*** Records shown Section Begins ***

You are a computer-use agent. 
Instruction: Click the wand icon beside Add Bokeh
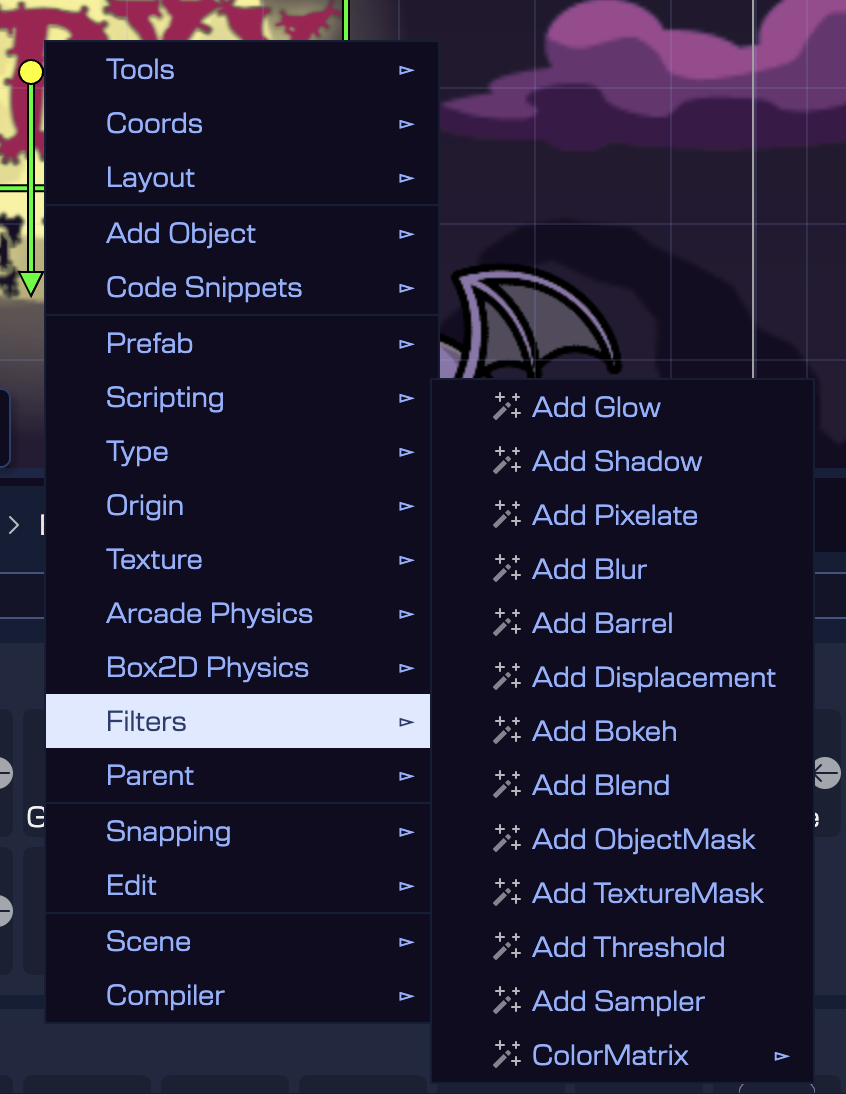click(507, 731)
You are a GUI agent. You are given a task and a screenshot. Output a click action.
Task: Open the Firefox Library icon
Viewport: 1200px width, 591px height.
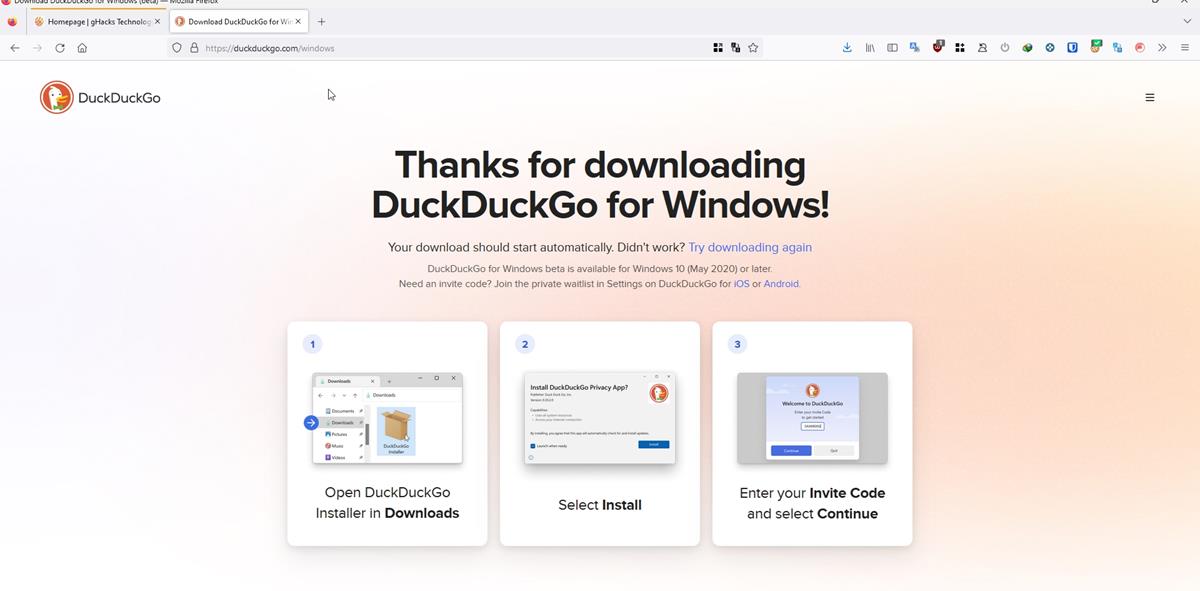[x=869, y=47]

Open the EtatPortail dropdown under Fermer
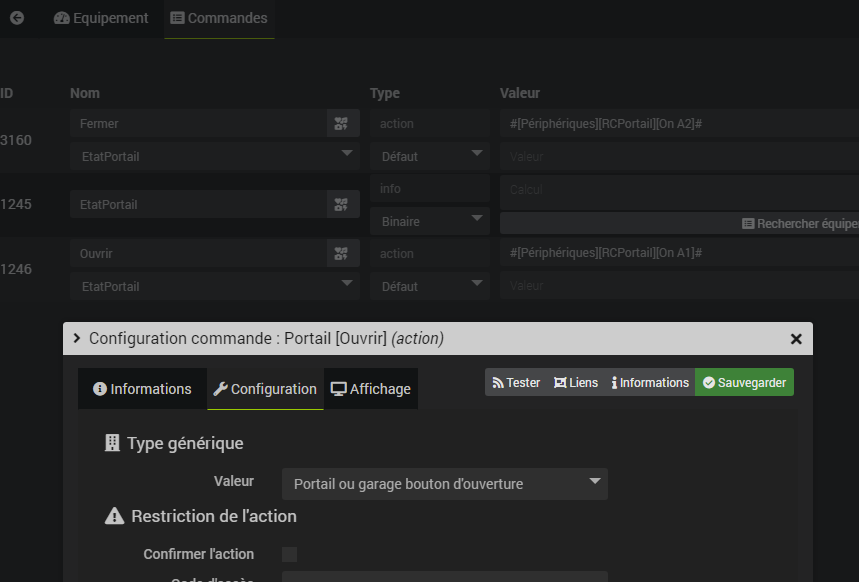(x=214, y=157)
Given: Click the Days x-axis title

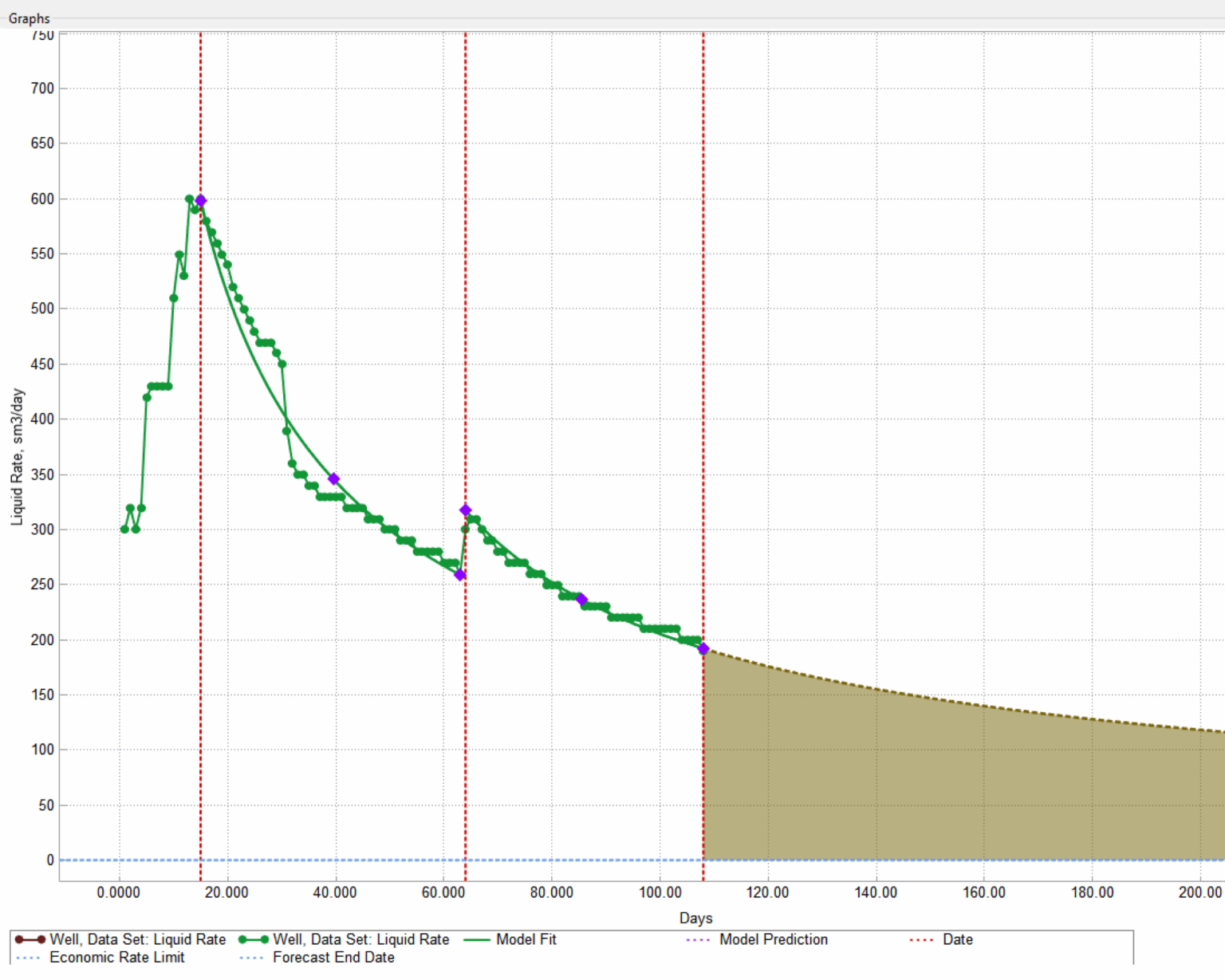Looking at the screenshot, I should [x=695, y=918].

*** Records shown Section Ends ***
*** Records shown Section Begins ***

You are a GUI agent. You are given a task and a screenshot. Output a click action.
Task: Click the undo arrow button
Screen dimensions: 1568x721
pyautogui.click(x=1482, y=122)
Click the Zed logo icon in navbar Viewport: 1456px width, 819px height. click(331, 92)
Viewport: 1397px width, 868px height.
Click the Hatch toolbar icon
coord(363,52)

*** Records shown Section Ends ***
*** Records shown Section Begins ***

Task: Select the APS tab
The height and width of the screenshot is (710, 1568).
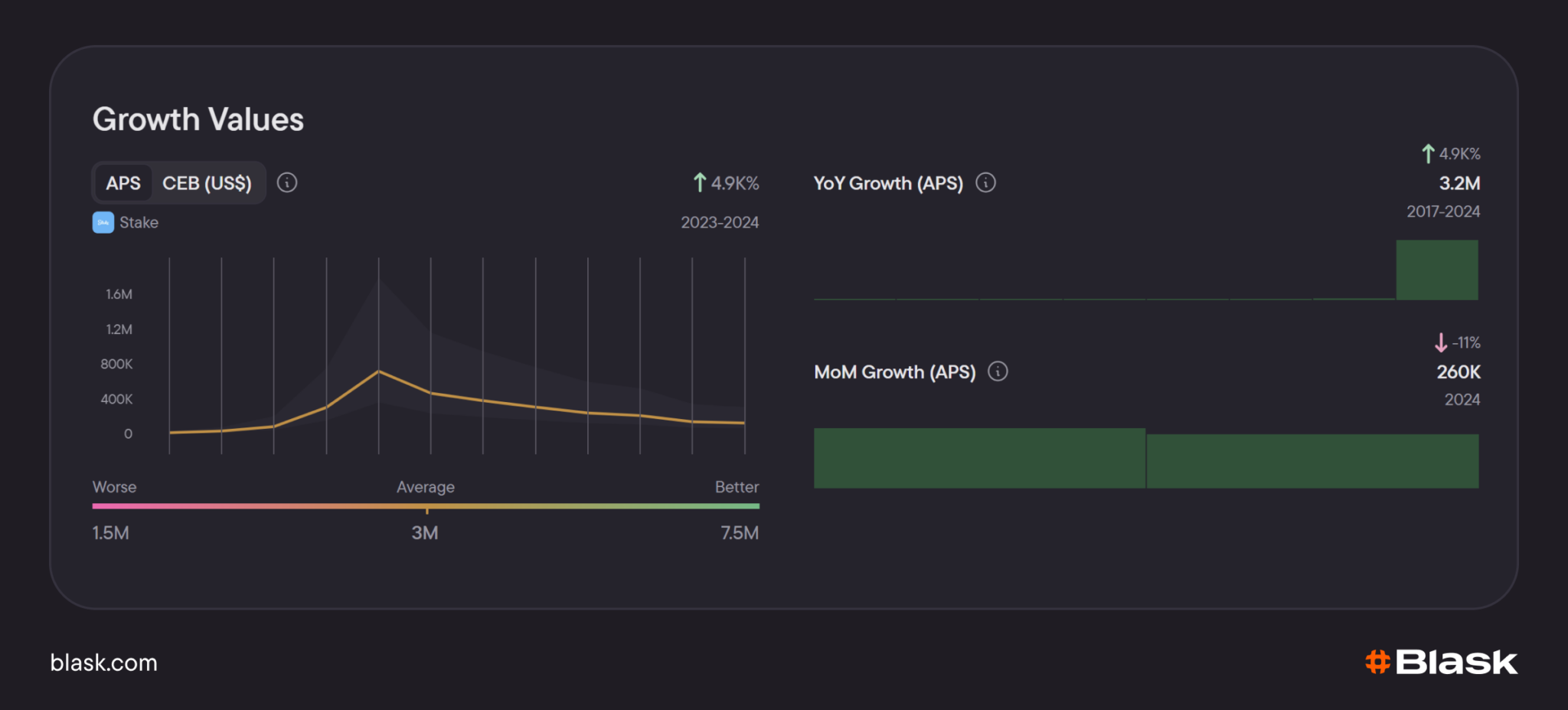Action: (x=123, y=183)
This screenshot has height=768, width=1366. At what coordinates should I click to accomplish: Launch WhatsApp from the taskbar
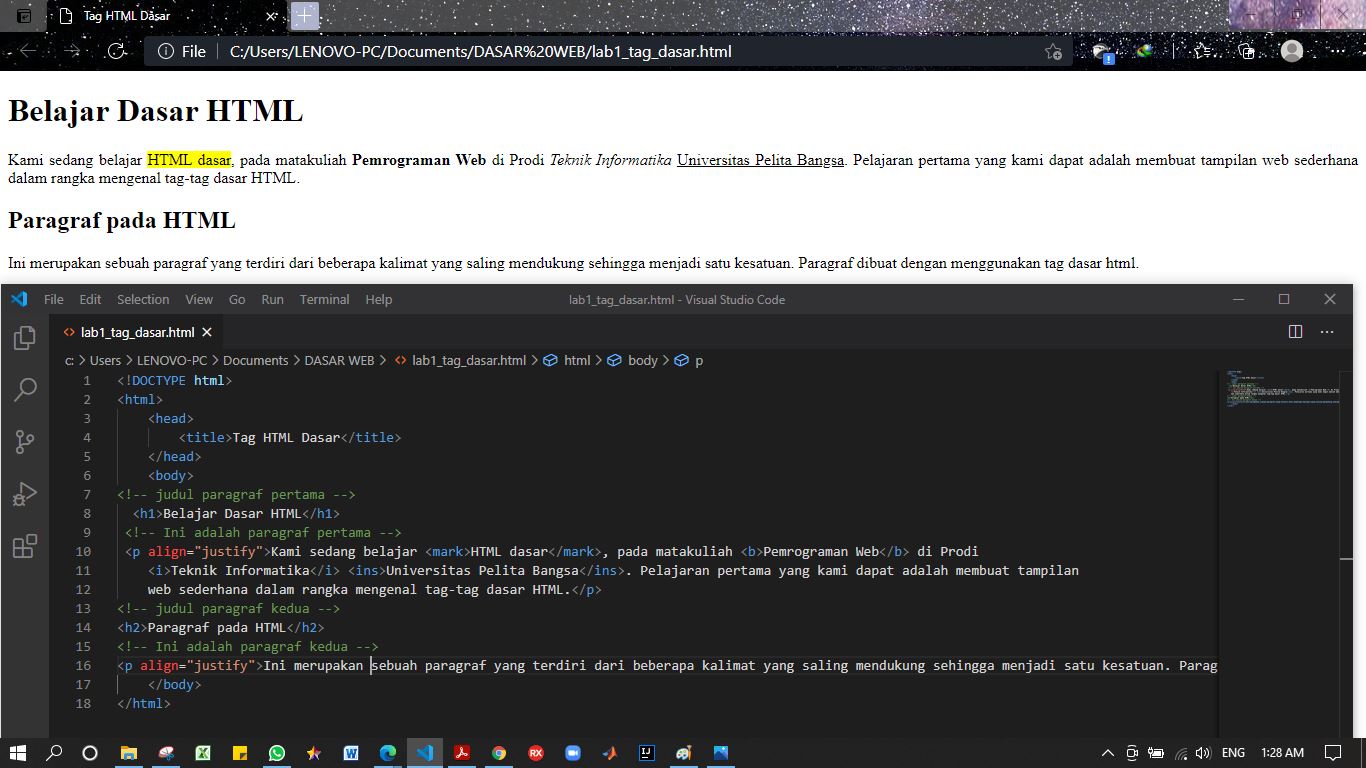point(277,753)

*** Records shown Section Ends ***

Try it: In the listing above, find the line containing "You are a computer-use agent." and the line containing "Task: Open the Firefox Library icon", then return both of them and every line between, exactly, without pictures.

Solution for this exercise:
You are a computer-use agent. 
Instruction: Click the wand icon beside Add Bokeh
click(507, 731)
You are a GUI agent. You are given a task and a screenshot. Output a click action.
Task: Open the Firefox Library icon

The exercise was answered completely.